- **RECORDS**
━━━━━━━━━━━━━━━━━━━━

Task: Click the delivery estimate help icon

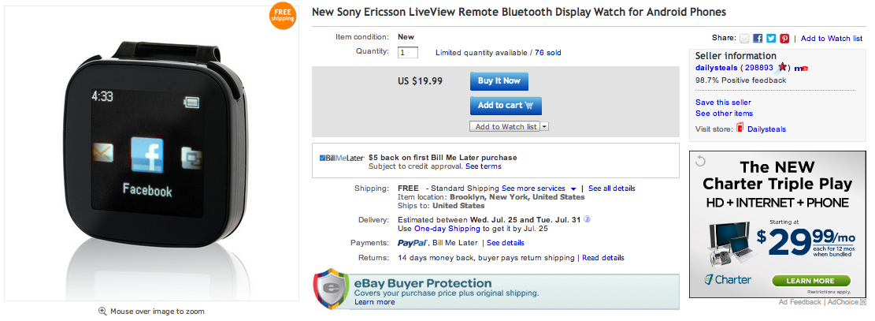Action: (x=588, y=218)
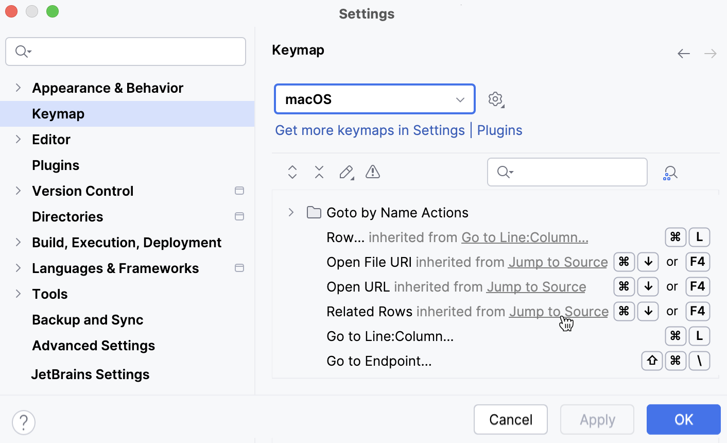The image size is (727, 443).
Task: Expand the Goto by Name Actions folder
Action: 291,212
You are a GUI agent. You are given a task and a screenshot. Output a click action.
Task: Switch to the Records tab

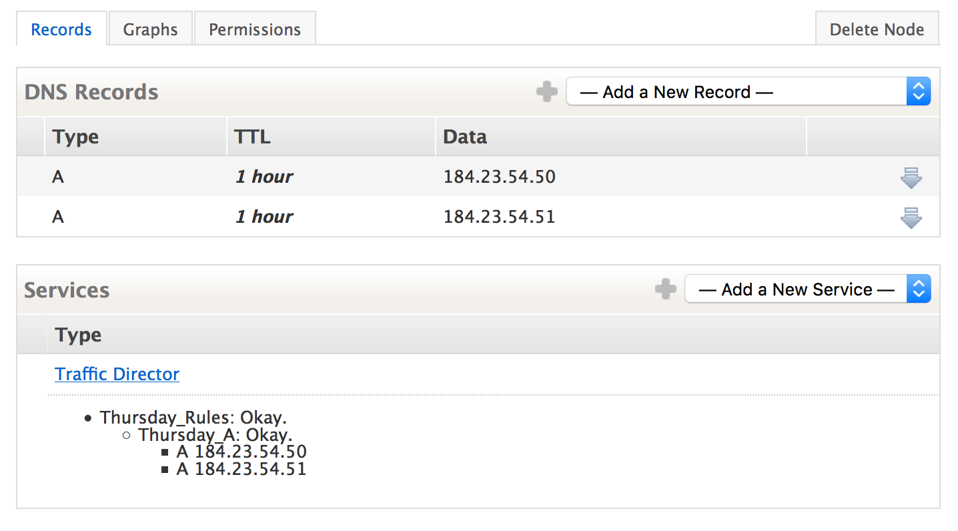click(x=61, y=30)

━━━━━━━━━━━━━━━━━━━━

- **EXERCISE AIM**
Reproduce each row above verbatim, leaving out the pictures.

- **ANSWER TO THE EXERCISE**
Task: Click the delivery estimate help icon

Action: (x=588, y=218)
The image size is (727, 443).
Task: Expand the Goto by Name Actions folder
Action: 291,212
You are a GUI agent. You are given a task and a screenshot. Output a click action.
Task: Switch to the Records tab

click(x=61, y=30)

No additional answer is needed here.